_WHAT IS EXPECTED_. Repeat the data in full and exactly. Leave the pictures out.

[[ MATERIAL FOR THIS EXERCISE open ]]

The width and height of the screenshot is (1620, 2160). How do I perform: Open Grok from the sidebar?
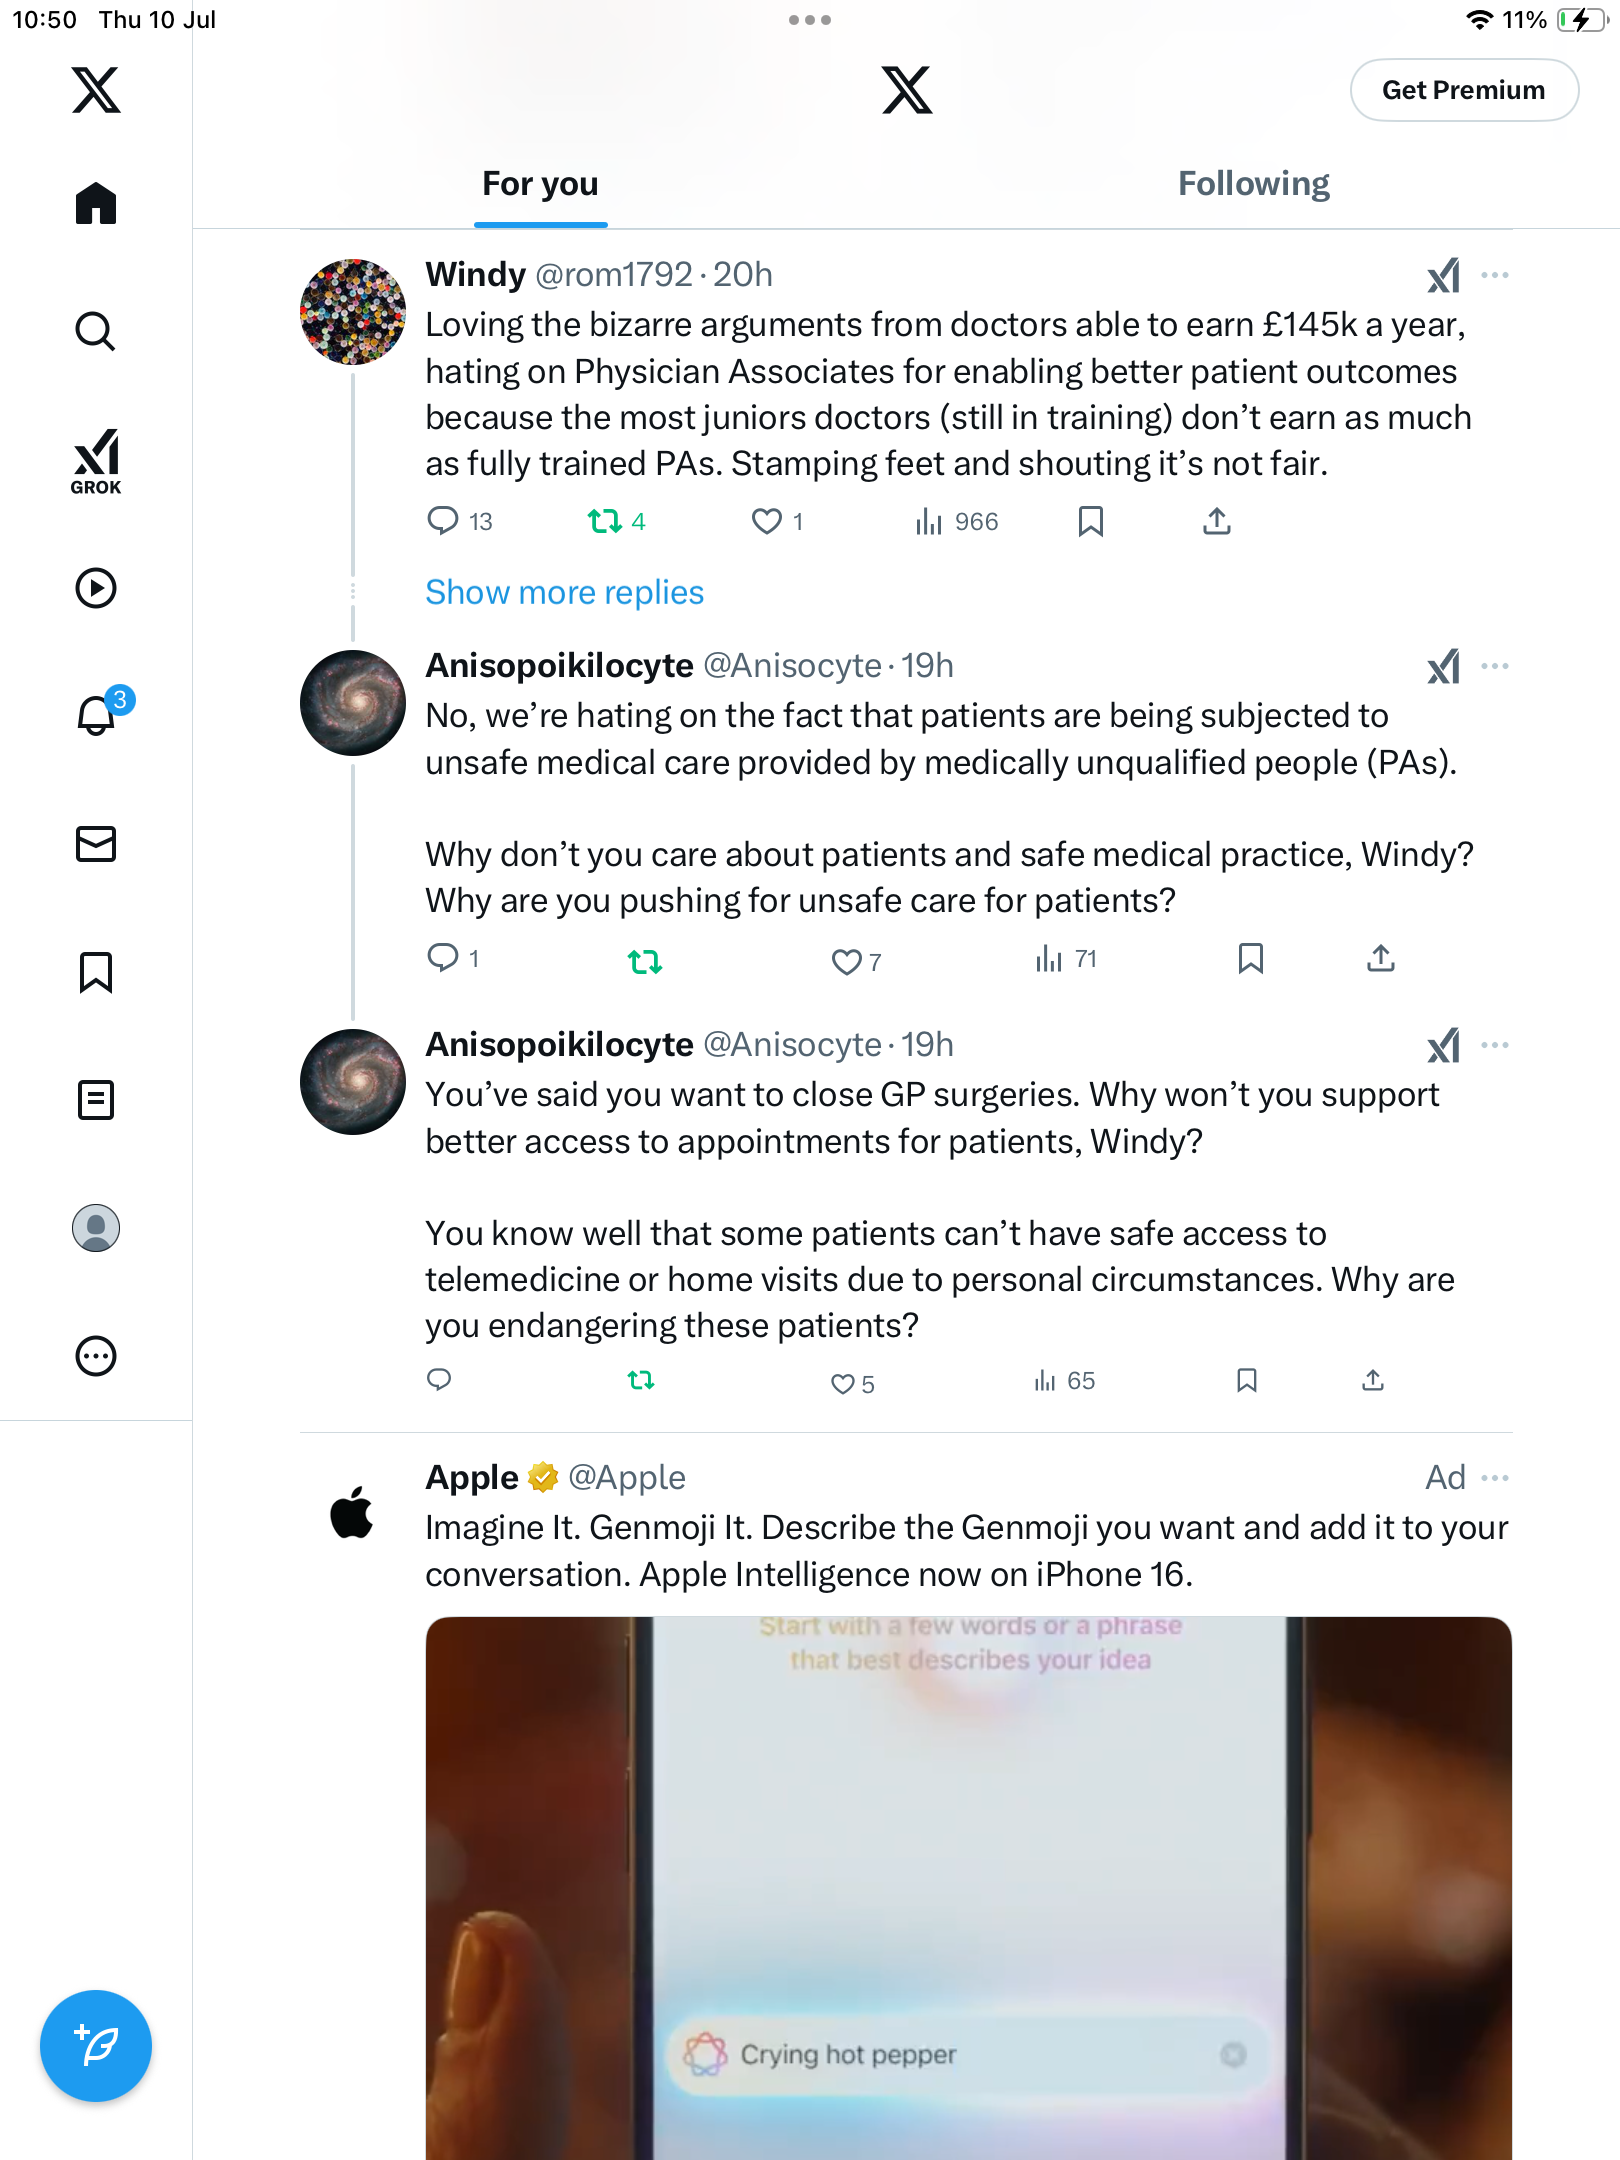pyautogui.click(x=96, y=461)
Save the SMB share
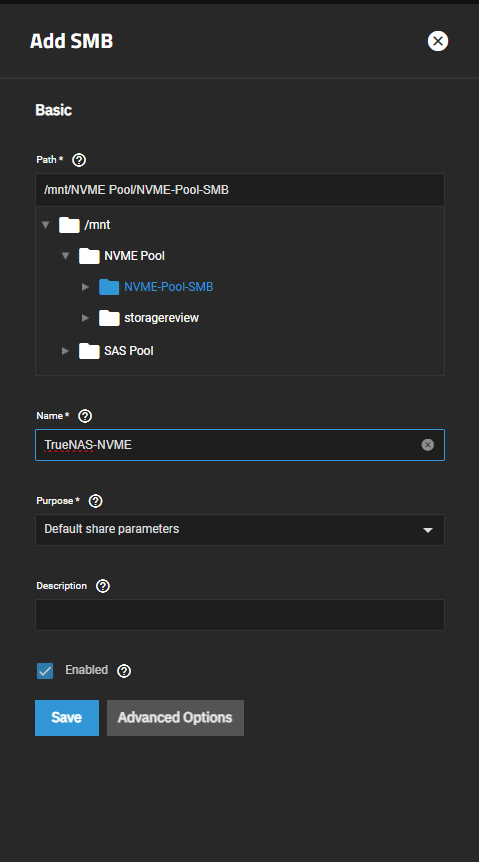Screen dimensions: 479x862 tap(67, 717)
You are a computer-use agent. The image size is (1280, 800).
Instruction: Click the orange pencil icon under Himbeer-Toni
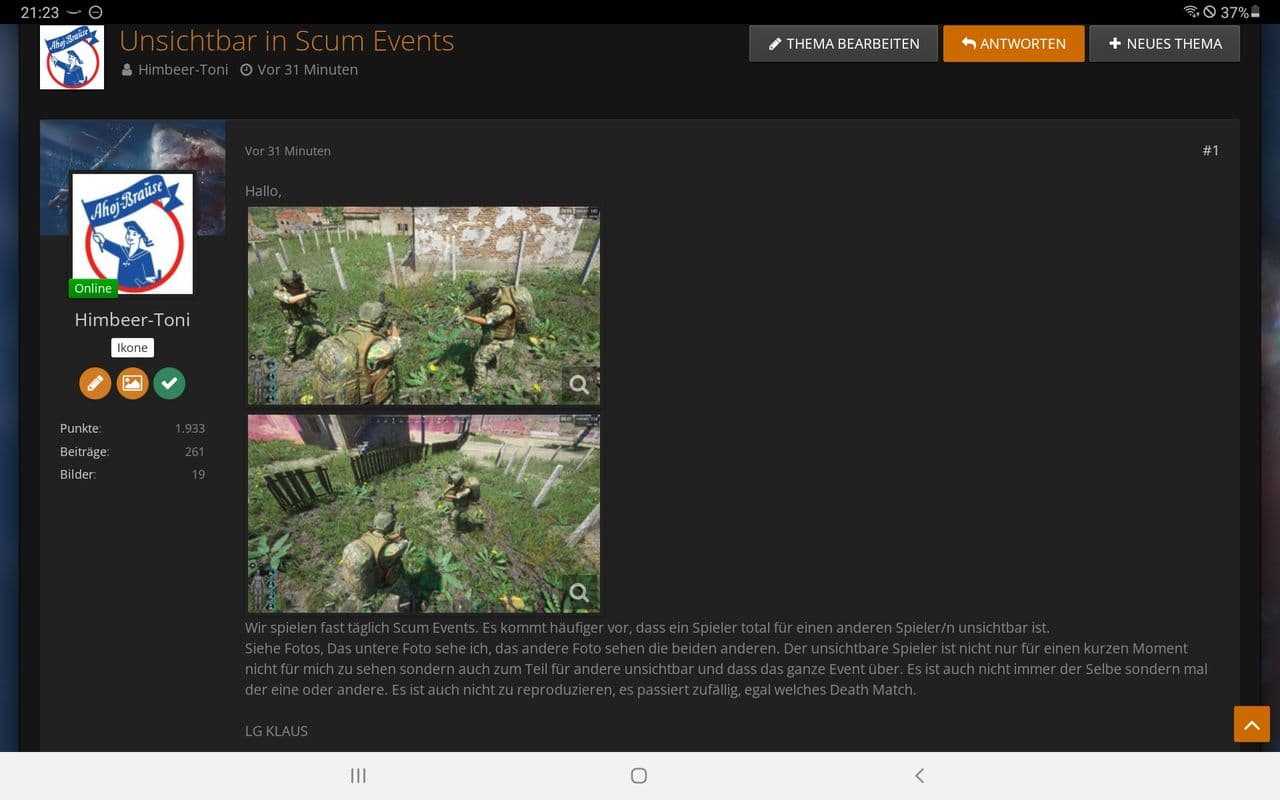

[[ MATERIAL FOR THIS EXERCISE closed ]]

_REPLY_.
The width and height of the screenshot is (1620, 2160). How do I perform: Open Grok from the sidebar?
pyautogui.click(x=96, y=461)
Save the SMB share
Screen dimensions: 479x862 tap(67, 717)
You are a computer-use agent. The image size is (1280, 800).
Instruction: Click the orange pencil icon under Himbeer-Toni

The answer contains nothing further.